Other deepfakes, like those used to lure victims on dating sites to exploit them financially (called “pig butchering”), are worth the effort for scammers because they are generic and reusable across multiple accounts on multiple platforms.
But for now at least, most fraudsters don't need advanced AI to continue committing their scams.
If Not AI, What Should We Be Worried about?
As mentioned above, one trend we are seeing is what we’re calling the democratization of fraud, which refers to increasing accessibility of tools for committing fraud. Take for example a bot-as-a-service scam, which operates through encrypted messaging apps like Telegram and is used to obtain one-time password SMS codes from victims.
The bot works by spoofing a company or financial institution’s caller ID to trick victims into providing their OTPs for anything from bank logins to payment service apps. Fraudsters can pay for use of the bot on a daily, weekly, monthly, or yearly basis. And while most victims won’t respond to these scams, the scalability of bots make it a profitable numbers game for fraudsters.

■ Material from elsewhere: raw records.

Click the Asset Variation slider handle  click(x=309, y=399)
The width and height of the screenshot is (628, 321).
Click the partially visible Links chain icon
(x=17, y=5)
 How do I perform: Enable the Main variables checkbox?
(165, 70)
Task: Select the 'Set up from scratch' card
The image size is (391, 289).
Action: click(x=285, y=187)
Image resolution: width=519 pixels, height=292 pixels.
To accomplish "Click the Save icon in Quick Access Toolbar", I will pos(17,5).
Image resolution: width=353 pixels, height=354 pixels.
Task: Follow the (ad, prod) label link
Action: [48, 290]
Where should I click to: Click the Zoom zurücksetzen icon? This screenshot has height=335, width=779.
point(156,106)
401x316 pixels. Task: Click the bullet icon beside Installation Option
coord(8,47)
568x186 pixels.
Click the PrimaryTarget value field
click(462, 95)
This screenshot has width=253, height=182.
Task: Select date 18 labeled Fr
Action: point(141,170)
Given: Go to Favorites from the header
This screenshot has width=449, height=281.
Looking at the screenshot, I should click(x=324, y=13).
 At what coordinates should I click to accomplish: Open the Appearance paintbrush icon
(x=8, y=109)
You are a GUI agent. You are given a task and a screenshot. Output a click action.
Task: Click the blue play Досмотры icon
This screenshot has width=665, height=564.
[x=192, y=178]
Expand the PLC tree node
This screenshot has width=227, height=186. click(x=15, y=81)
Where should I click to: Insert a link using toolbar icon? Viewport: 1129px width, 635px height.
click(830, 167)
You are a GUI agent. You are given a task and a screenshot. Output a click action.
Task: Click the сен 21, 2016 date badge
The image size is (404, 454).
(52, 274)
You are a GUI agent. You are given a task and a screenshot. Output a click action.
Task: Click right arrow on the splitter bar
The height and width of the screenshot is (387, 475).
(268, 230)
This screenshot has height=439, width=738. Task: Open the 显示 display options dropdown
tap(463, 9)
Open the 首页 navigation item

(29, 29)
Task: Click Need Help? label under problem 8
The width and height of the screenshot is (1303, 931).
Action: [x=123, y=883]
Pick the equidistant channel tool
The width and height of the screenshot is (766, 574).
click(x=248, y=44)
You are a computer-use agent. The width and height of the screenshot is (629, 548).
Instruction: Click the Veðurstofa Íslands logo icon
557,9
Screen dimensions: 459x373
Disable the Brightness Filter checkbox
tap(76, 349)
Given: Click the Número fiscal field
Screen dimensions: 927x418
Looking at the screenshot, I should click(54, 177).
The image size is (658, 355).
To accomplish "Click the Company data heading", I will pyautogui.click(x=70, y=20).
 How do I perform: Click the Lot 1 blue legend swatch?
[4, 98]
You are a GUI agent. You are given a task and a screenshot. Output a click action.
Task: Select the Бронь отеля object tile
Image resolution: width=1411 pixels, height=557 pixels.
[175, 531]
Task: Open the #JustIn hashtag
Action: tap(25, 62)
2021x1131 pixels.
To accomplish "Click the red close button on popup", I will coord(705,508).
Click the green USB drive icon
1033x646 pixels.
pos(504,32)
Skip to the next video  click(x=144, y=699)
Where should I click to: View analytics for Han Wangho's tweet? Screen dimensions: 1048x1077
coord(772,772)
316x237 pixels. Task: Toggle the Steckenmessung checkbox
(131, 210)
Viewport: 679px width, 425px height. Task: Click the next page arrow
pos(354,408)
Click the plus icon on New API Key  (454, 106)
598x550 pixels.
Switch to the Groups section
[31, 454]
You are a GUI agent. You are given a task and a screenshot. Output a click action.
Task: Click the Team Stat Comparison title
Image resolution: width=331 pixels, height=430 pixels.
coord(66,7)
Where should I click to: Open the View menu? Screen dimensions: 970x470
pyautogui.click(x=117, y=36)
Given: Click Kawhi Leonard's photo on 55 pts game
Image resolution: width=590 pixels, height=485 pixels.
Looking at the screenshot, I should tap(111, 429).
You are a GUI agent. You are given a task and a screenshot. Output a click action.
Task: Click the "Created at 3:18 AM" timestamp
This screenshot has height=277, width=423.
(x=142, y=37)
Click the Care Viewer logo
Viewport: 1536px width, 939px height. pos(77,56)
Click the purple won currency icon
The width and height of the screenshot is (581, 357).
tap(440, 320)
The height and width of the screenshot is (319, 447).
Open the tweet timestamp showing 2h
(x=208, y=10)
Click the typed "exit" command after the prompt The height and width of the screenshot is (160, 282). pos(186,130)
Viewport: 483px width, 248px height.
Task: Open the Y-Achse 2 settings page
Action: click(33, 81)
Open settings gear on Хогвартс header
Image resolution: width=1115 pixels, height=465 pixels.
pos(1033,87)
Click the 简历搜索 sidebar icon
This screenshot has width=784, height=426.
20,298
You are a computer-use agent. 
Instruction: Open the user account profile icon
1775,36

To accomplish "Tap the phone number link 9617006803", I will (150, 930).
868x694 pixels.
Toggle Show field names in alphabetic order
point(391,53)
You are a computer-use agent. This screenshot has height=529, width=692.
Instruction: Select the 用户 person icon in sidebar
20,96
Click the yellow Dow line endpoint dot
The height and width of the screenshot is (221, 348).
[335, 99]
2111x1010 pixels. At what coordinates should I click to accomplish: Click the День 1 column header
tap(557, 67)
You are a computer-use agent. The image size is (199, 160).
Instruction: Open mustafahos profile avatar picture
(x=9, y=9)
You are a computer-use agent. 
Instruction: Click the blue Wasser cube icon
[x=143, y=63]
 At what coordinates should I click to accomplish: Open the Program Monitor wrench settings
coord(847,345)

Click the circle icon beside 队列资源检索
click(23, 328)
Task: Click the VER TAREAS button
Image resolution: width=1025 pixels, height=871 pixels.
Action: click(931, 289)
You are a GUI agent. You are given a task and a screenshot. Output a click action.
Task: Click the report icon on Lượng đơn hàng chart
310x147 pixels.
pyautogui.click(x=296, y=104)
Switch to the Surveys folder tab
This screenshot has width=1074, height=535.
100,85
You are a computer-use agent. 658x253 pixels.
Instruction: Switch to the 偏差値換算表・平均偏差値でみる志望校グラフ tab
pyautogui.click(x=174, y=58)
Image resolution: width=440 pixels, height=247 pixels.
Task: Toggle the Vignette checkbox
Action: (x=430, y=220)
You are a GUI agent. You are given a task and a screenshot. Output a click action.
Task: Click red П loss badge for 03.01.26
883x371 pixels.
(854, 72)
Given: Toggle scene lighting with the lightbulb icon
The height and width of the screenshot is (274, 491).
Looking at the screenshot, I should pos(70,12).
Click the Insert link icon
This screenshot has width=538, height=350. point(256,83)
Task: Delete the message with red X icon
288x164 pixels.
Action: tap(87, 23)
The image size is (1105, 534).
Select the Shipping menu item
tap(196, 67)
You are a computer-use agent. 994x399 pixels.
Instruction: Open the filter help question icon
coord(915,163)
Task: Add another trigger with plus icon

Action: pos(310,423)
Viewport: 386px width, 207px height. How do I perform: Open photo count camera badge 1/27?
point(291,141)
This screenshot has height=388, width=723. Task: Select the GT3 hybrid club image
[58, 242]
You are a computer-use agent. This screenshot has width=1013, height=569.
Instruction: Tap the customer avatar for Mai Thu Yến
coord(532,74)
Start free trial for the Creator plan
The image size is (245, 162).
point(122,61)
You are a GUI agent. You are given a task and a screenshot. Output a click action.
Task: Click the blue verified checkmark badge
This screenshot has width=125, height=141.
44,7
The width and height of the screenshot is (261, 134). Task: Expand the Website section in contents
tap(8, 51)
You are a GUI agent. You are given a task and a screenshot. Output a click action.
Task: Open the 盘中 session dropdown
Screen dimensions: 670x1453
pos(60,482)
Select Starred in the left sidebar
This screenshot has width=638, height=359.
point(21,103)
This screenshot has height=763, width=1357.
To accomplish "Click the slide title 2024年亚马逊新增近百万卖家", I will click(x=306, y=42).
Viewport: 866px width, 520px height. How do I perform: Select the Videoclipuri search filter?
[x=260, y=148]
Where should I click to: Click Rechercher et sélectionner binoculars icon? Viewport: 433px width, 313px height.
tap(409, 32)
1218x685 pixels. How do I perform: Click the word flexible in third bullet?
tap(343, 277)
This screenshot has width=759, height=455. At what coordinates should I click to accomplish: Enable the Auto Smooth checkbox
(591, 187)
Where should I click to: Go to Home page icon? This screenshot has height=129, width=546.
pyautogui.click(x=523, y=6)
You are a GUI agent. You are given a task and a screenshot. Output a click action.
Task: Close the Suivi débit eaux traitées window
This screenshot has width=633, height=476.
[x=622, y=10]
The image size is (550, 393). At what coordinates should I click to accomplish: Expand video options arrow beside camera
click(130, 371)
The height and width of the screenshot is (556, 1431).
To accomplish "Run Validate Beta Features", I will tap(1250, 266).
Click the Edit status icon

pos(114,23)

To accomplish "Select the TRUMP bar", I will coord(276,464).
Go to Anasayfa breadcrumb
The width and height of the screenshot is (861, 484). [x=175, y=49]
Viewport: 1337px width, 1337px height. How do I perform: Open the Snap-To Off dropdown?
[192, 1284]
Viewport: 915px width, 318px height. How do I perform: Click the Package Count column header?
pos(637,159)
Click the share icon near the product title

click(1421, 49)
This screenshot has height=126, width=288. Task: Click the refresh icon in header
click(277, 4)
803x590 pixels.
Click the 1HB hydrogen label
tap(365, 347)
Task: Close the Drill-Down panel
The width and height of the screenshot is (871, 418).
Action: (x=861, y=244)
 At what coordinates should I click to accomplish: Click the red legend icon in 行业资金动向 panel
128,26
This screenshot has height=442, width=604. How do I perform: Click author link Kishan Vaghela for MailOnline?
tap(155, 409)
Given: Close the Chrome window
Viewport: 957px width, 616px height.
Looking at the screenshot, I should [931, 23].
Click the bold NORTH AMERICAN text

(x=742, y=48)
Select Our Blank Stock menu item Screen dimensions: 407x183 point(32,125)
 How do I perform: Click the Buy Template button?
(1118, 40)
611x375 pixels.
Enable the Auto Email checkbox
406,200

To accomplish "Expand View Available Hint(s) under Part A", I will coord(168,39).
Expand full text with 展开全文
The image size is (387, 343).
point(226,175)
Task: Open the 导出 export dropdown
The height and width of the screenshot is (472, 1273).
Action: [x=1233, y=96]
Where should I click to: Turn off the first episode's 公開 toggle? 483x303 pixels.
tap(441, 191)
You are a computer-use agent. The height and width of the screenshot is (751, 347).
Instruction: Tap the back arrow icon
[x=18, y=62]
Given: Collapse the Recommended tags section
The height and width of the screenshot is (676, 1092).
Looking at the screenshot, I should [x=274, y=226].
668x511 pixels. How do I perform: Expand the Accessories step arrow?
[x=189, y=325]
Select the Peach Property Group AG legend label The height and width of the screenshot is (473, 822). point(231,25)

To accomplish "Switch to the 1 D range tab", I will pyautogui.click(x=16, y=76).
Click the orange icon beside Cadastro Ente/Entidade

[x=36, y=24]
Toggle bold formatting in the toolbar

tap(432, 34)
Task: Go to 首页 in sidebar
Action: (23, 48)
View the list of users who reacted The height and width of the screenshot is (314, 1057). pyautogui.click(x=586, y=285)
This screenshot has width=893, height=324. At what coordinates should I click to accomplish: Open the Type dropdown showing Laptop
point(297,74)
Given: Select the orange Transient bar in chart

More experienced cyber criminals are capitalizing on this by turning their fraud skills into on-demand services for sale, known as fraud-as-a-service — and none of it requires generative AI.
How to Assess Your Fraud Risk
My advice to companies concerned about AI-enhanced fraud? Don’t fall for the AI hype unless there is a real chance it will affect their user community. Assess your fraud risk and respond realistically, while staying informed of changing technology.
For example, merchants can implement future-forward strategies and technology that’s capable of adapting with this changing landscape, such as the universal coverage of a real-time global network of fraud data. Machine learning provides the best approach by detecting patterns of abuse and signals from a diverse network.
From account defense to payment protection to dispute resolution, machine learning can detect account anomalies that are indicative of suspicious activity. Decision engines can apply custom rules based on risk scores, such as dynamic friction (i.e., enforcing multifactor authentication) or blocking risky transactions.
AI-assisted phishing attacks are scalable and easy to execute. The deepfake voice-phishing attack you read about? Not yet.